Choosing a high-quality graphics card is one of the most important things that you can do to improve your gaming experience. The card renders the images to your monitor by processing signals. Basically, the graphics card is responsible for the seamless processing and display of visuals, particularly resource-intensive ones.
There are a lot of things that come into play here. Size and type of monitor, price preferences, game settings – you need to analyze each of these factors. It’s very confusing if you are a beginner – but don’t worry, we’ll walk you through main technical specs and possible traps.
Start with simple preparation
Buying a graphics card requires you to get to know your device better. If you did not have a chance to take a closer look at your technical specs, it’s about time.
- Adapt the graphics card to your monitor resolution. The majority of the cards are adapted to 1080p and 30-60 fps. For Quad HD and Full HD (1400p and 4K), you need to purchase a high-end card.

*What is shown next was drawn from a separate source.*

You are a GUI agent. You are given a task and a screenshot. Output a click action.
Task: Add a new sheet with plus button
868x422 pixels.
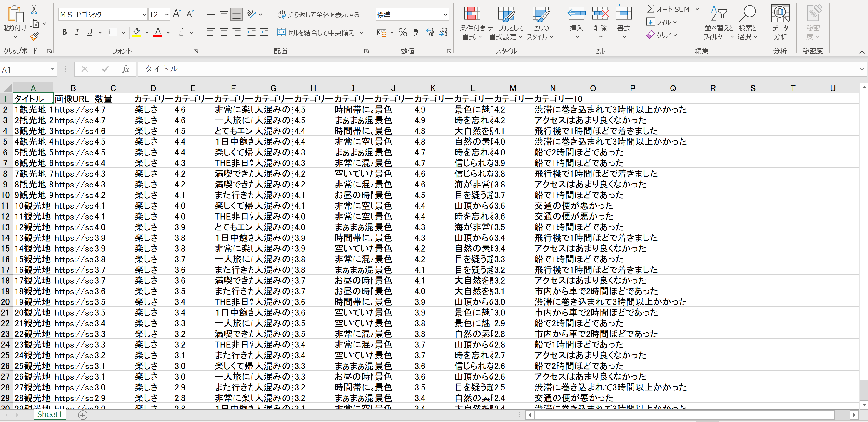point(83,415)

- Measure your refresh rate. An average PC display has a 60 Hz refresh rate but professional gaming PCs typically support 144 or 240 Hz. For triple-digit rates, you’ll need a more expensive card.
- Pay attention to the MSRP (manufacturer’s suggested retail price). Good deals should follow these ranges, anything that is much above or below is a shady offer.
- Prepare your device’s memory as well as a power supply. The problem with buying a graphics card is that it can require you to change a lot of your hardware – but the result is worth the struggle.
- Avoid dual cards. Their benefits are questionable but the price difference is rather obvious – and typically, it’s not a good deal.
Most importantly, you should save some money to spend on a good CPU as well. Even the best graphics card in the world will not deliver optimum performance if the processor becomes a bottleneck.
Get to know the crucial specs
But don’t worry, not all of them matter equally. To save our time on learning everything there is to know about a graphics card, we picked the main characteristics and explain just how they matter and why.
Memory: an important one. If you use the high-quality display (starting from 1080p), aim at least for 3-4 GB. If you are shooting for 4K and elaborate game settings, you’ll need as much as you can get.
Card’s size and form: a crucial one. Graphics cards vary in their physical execution – some are single-slot or dual-slot, others are half-height. Take a look at your motherboard and decide which form will fit. If you have a mini version of a motherboard, you’ll consequently need a smaller card.
Thermal Design Power: very important. Knowing TPD allows you to estimate the number of watts, required by your card. If you want to pick a card with a high TPD-value, you may need to upgrade your power supply unit. By knowing these values beforehand, you make sure that you don’t buy an incompatible card.
Ports: if the card doesn’t have the connector to your type of display, you will have to get an adapter. The most popular port types are DisplayPort, HDMI, and DVI. You can usually check that by googling your monitor’s model.
Graphics Cards For 1440 and 4K
Even though both of these resolutions can be qualified as HD, they require another level of power consumption. Therefore, graphics cards for 4K vs 1400p will differ in terms of its technical capacity and price.
GPU for 1400p displays
For 1400p resolution, you need a card with medium technical specs. RTX 2060 or 2080 will be capable of processing the visuals and sending pixels to the monitor at the right speed. Medium range of GPUs is truly the best fit for 1400p, although if you are considering possible upgrades soon, it’s best to opt to a powerful card that can handle both 1400p and 4K resolution.
GPU for 4K displays
To handle high-quality visuals, opt for a display with powerful components that can take complex visuals at their maximum settings. Sure, you can theoretically use RTX 2060 for 4K as well but you’d have to lower down all essential settings.
Hence, start your search from 2080 Ti model and look into more professional ones as well. Anything less than that, and you’d be stuck with a low FPS rate. The price range for such cards is around $800 up to $1800.
Is the difference noticeable?
Yes but you need to make sure that your hardware can handle the requirements of your display. Even though technically both 1400p and 4K are HD formats, the difference in density is almost twice as much. If you are sitting close to the screen, you’ll definitely notice the improvements in image quality. It also depends on the genre of the game: visual differences are especially noticeable in action games and shooters.
The rule of thumb is, the higher is the resolution, the more professional should be the memory card to handle such visual quality. Don’t look for cheap deals – it doesn’t matter how great your display is if there is no powerful GPU to process the signals and provide the high-quality image output.
Before looking into specific models, take a closer look at the technical characteristics that we defined as important. Finally, it’s necessary to understand any compatibility issues you may face with your existing hardware before investing in a high-end graphics card.